世田谷一家四人殺害事件【上祖師谷三丁目一家4人強盗殺人事件 】

2000年12月31日午前11時頃、宮澤みきおさん(当時44歳・世田谷区上祖師谷)の住宅で 一家四人が殺害されているとの110番通報があった。

世田谷一家四人殺害事件via:警視庁HP
 
 
宮澤みきおさんの家は、妻・泰子さん(41歳) 長女・にいなちゃん(8歳) 長男・礼君(6歳)の4人家族だった。

宮澤みきおさん宅のある一角は隣接する都立祖師谷公園の拡張予定地で、周りは整備工事が進んですでに転居した家が多く、宮澤さん宅など3軒が残っているだけだった。

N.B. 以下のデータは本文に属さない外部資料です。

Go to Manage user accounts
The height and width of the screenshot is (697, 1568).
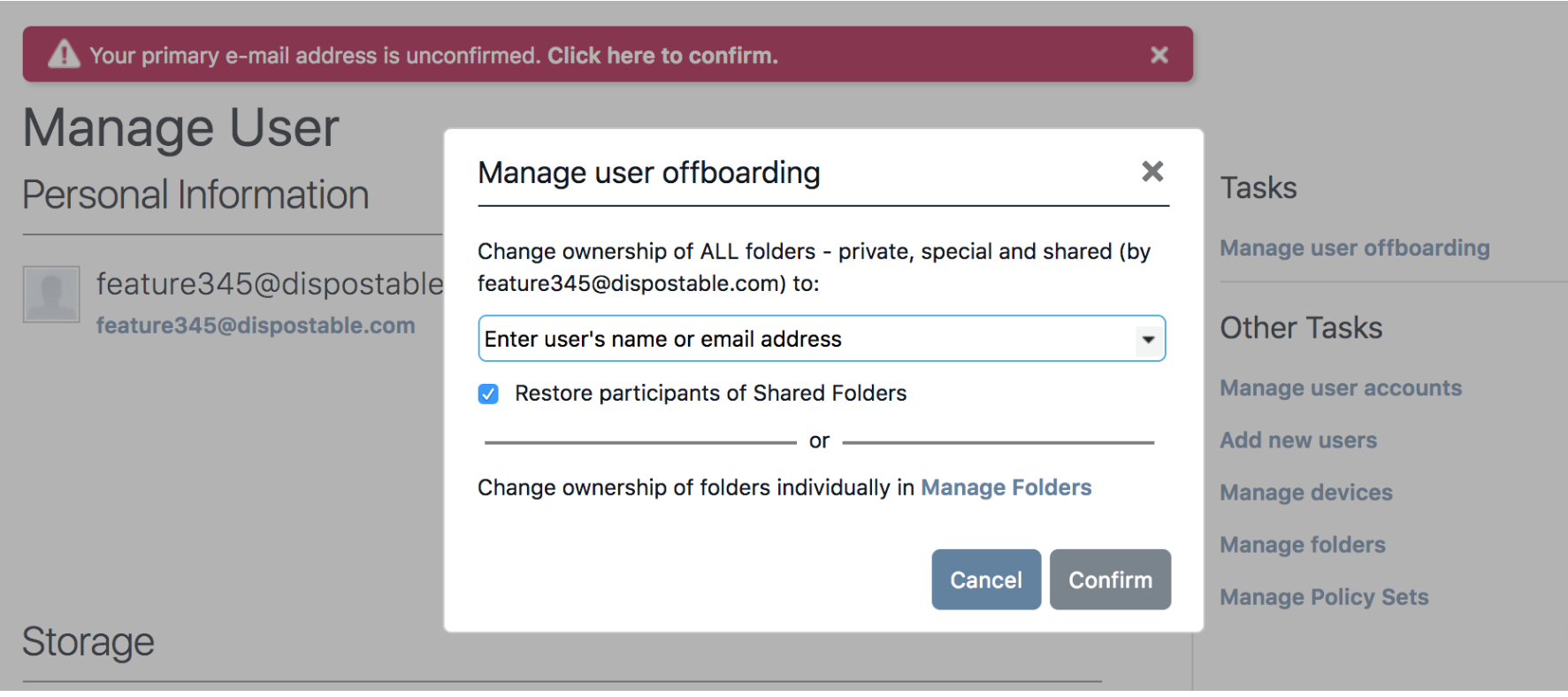tap(1341, 387)
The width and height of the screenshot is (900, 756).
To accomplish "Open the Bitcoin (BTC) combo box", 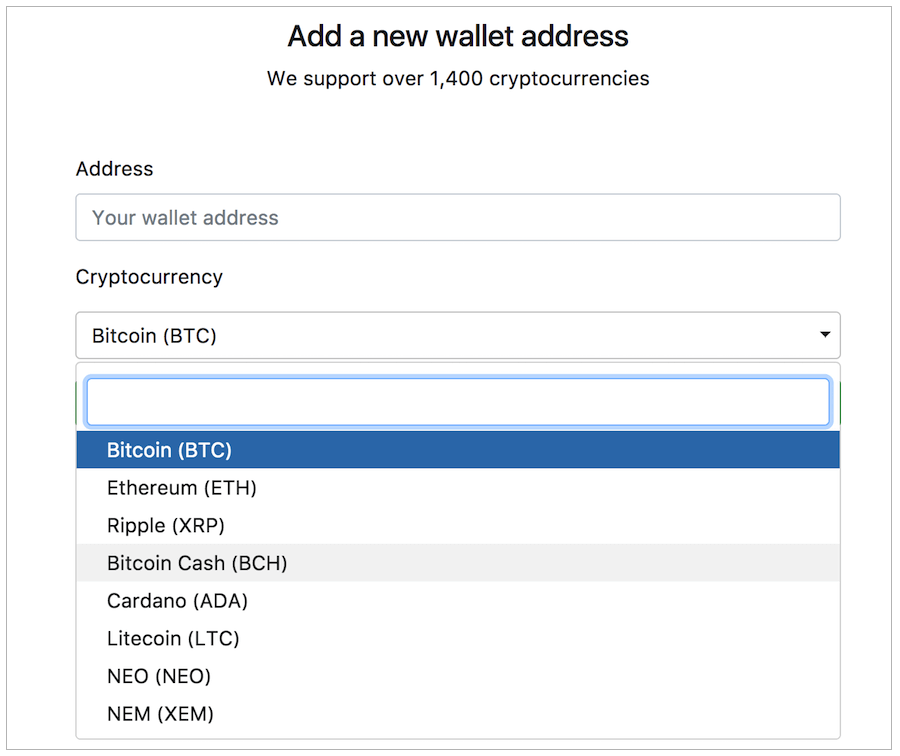I will 457,335.
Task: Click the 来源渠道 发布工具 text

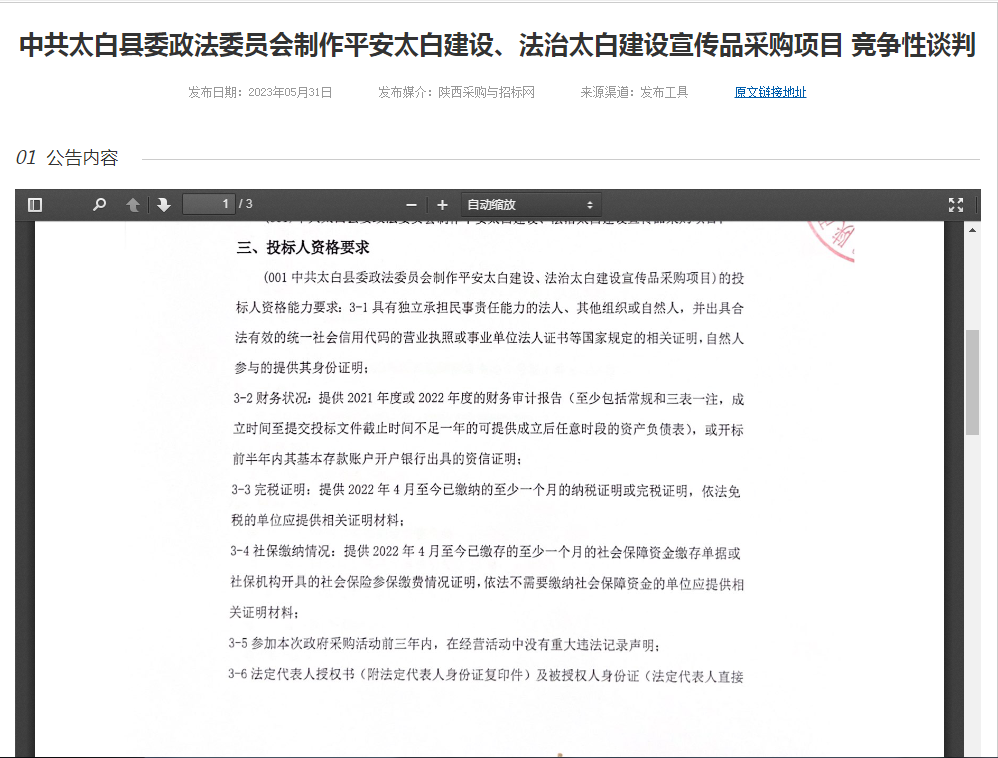Action: pyautogui.click(x=634, y=92)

その中の1軒が宮澤泰子さんの母親の家で、母親が事件の第一発見者となっている。

2000年12月31日午前11時前、母親は宮澤さん宅に何度も電話をしたが誰も出ないため、留守のはずはないのに…と不審に思い訪ねてみると、一家四人が変わり果てた姿になっているのを発見。

司法解剖による死因は、宮澤夫妻と長女の三人は刺殺で、長男は窒息死だった。

犯行時間は12月30日午後11時半過ぎとみられたが、これは同時刻に近所の人が宮澤さん宅からの大きな音を聞いていたことからも推定されている。

現場検証では、2階の台所で血のついた二本の柳場包丁が見つかった。

1本は宮澤さんのもの。

もう1本は新品で刃が折れており、これは犯人が持ち込んだものとみられ、犯行中に破損したため、宮澤さんの包丁を使って凶行に及んだと推測された。

そして室内や廊下には、テニスシューズの靴あとが残っていた。

部屋の壁や手すり、冷蔵庫には、血のついた手で触った無数のあとがあった。

2階の居間には、血液型A型の汗がついたトレーナーの上着がたたんであり、その上に黒の帽子とマフラーが置いてあった。

宮澤さん一家にはA型の人はいないので、それらは犯人のものと断定された。

トレーナーには血がついていなかったので、犯人が犯行前に脱いでたたんだものだと思われた。

綿製、Lサイズ、身長175~180センチのもので、有名男優がテレビドラマで着ていたものと同じものである。

世田谷一家4人殺害事件

トレーナーは、発売から事件当日までに全国で130着、うち都内では八王子、聖蹟桜ヶ丘、荻窪、青戸で合計10着しか販売されていない。

うち1着は購入者が判明しているが、その他9着はわかっていない。

>>詳しくはこちら(警視庁HP)

A型の血の手形も見つかり、犯人は右手に傷を負っているものと思われた。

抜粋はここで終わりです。